Citing section 3.4.1 of the C standard which defines "implementation-defined behavior":

1 implementation-defined behavior

unspecified behavior where each implementation documents how the choice is made

2 EXAMPLE An example of implementation-defined behavior is the propagation of the high-order bit when a signed integer is shifted right.

From section 3.4.4 defining "unspecified behavior":

1 unspecified behavior

use of an unspecified value, or other behavior where this International Standard provides two or more possibilities and imposes no further requirements on which is chosen in any instance

2 EXAMPLE An example of unspecified behavior is the order in which the arguments to a function are evaluated.

As for GCC, you'll always get the same answer because the operation is implementation defined.

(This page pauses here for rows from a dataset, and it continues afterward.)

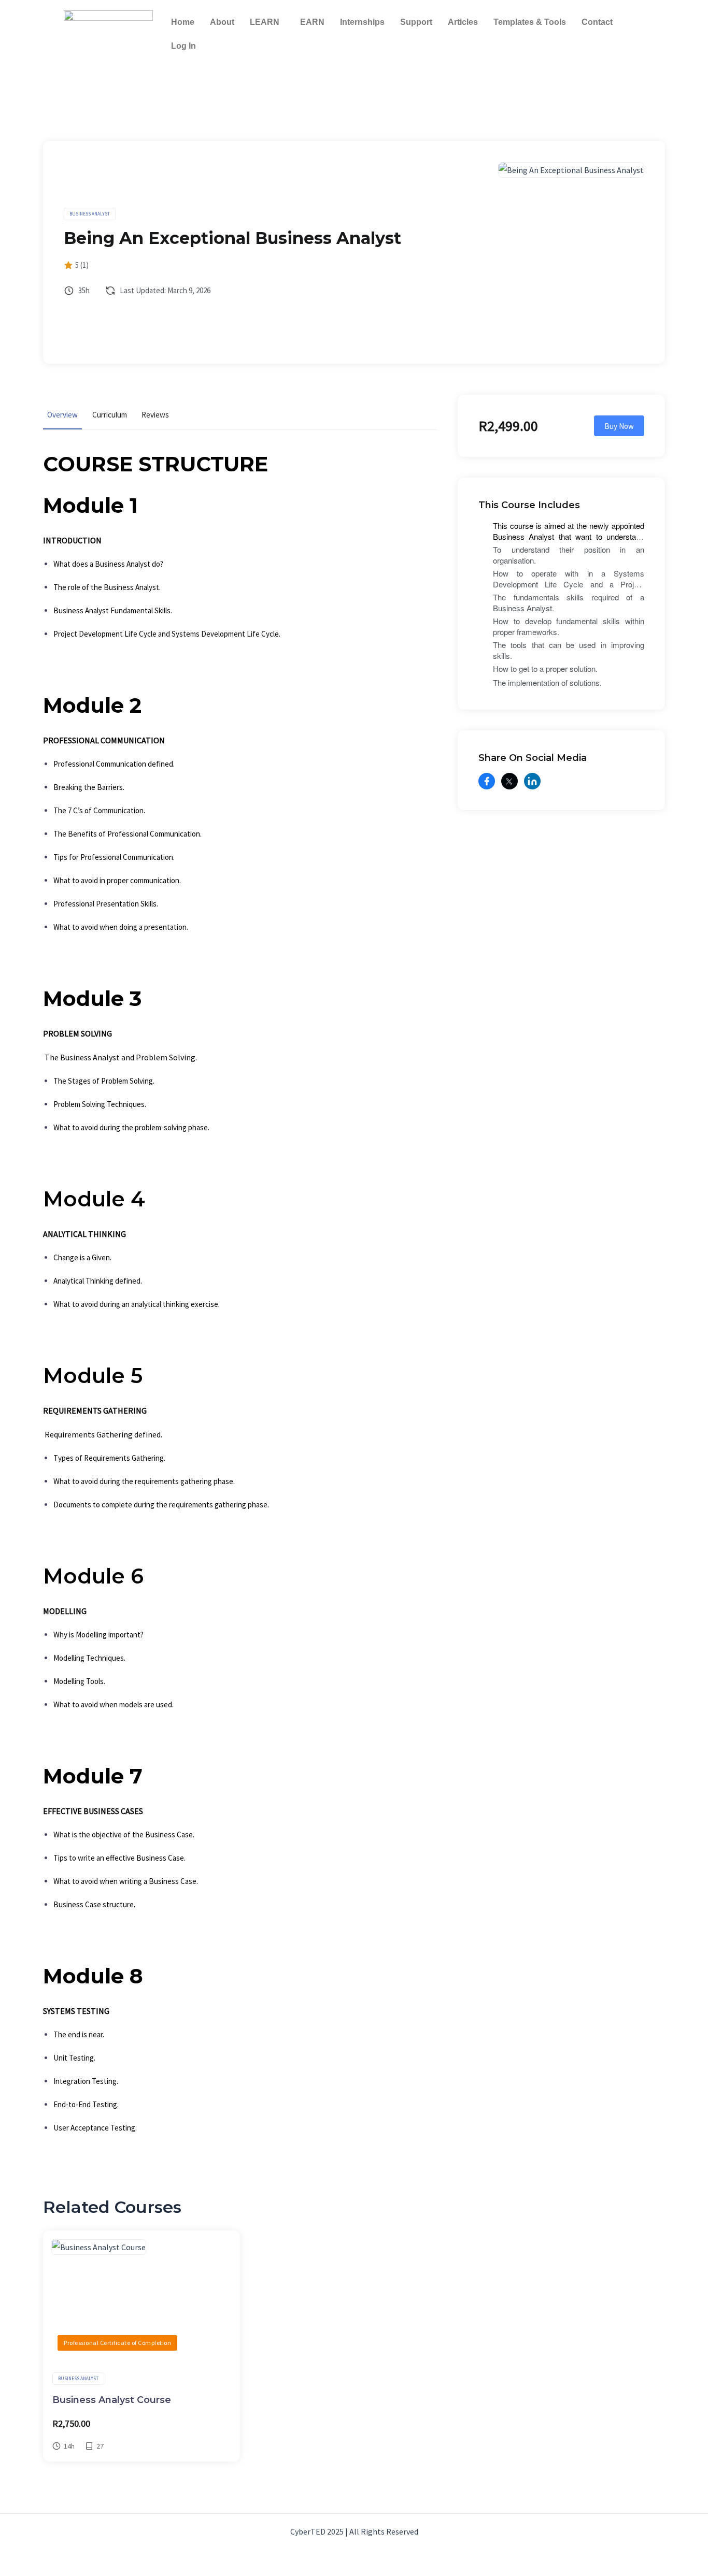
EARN (312, 22)
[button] (267, 22)
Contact (597, 22)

It implements right shift of negative numbers via sign extension

From the GCC documentation:

The results of some bitwise operations on signed integers (C90 6.3, C99 and C11 6.5).

Bitwise operators act on the representation of the value including both the sign and value bits, where the sign bit is considered immediately above the highest-value value bit. Signed >> acts on negative numbers by sign extension.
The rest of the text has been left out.